(EXTRACTED MATERIAL Opens)
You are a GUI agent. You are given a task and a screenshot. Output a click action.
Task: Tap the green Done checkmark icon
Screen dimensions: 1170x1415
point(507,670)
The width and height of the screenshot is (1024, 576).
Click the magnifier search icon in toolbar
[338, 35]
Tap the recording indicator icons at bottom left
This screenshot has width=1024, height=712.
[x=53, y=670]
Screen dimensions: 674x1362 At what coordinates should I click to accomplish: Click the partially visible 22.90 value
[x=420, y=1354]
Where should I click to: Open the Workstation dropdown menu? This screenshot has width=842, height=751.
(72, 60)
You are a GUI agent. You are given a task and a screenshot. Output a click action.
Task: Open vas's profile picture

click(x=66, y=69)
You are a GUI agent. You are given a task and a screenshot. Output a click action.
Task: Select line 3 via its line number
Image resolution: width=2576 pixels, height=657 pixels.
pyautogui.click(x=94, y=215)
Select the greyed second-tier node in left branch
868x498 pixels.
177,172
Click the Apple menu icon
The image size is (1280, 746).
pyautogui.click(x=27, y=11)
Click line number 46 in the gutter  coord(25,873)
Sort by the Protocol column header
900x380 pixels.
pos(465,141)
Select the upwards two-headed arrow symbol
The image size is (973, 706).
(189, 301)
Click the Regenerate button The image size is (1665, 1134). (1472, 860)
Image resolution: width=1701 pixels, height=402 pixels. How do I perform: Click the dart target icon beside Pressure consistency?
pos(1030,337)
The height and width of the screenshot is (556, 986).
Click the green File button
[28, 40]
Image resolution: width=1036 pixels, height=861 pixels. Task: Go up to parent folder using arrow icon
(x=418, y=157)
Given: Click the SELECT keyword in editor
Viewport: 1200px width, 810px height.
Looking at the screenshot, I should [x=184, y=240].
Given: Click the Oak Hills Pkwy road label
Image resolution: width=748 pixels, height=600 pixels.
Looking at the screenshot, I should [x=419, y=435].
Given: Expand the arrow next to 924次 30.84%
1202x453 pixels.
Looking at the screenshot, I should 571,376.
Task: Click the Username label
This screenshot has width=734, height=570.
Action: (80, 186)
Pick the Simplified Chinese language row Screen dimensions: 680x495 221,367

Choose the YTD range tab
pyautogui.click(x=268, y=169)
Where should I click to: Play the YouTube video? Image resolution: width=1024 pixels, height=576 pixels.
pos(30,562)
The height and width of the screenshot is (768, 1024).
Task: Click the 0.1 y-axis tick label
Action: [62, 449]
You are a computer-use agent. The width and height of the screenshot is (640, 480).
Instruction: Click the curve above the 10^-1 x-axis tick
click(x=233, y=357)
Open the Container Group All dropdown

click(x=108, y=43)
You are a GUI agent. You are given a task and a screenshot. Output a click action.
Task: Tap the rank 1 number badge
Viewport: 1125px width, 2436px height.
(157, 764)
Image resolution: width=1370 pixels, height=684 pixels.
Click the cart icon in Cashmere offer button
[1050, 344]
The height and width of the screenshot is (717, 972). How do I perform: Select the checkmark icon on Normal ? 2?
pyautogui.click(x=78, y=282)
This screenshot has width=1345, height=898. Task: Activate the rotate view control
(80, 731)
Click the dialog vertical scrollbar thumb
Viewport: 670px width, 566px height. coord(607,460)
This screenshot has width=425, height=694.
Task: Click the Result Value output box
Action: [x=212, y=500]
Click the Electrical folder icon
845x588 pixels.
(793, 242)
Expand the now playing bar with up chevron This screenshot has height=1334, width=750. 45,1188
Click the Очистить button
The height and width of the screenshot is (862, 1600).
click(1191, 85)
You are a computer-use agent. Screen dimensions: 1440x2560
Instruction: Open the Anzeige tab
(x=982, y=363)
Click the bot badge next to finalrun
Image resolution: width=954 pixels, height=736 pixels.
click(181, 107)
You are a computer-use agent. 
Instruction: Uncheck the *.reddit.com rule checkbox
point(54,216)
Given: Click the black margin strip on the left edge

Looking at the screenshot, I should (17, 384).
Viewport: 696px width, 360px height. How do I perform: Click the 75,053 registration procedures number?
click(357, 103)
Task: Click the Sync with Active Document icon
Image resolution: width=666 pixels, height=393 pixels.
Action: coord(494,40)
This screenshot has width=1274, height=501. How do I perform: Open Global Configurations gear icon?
(EXTRACTED MATERIAL Closes)
● EXERCISE DIRECTIONS:
Above are some records; copy exactly the lines from the one with "Click the dialog vertical scrollbar thumb" through the one with "You are a computer-use agent. Screen", both included, and no others.

● RESPONSE FOR THIS EXERCISE:
Click the dialog vertical scrollbar thumb
Viewport: 670px width, 566px height. coord(607,460)
This screenshot has width=425, height=694.
Task: Click the Result Value output box
Action: [x=212, y=500]
Click the Electrical folder icon
845x588 pixels.
(793, 242)
Expand the now playing bar with up chevron This screenshot has height=1334, width=750. 45,1188
Click the Очистить button
The height and width of the screenshot is (862, 1600).
click(1191, 85)
You are a computer-use agent. Screen dimensions: 1440x2560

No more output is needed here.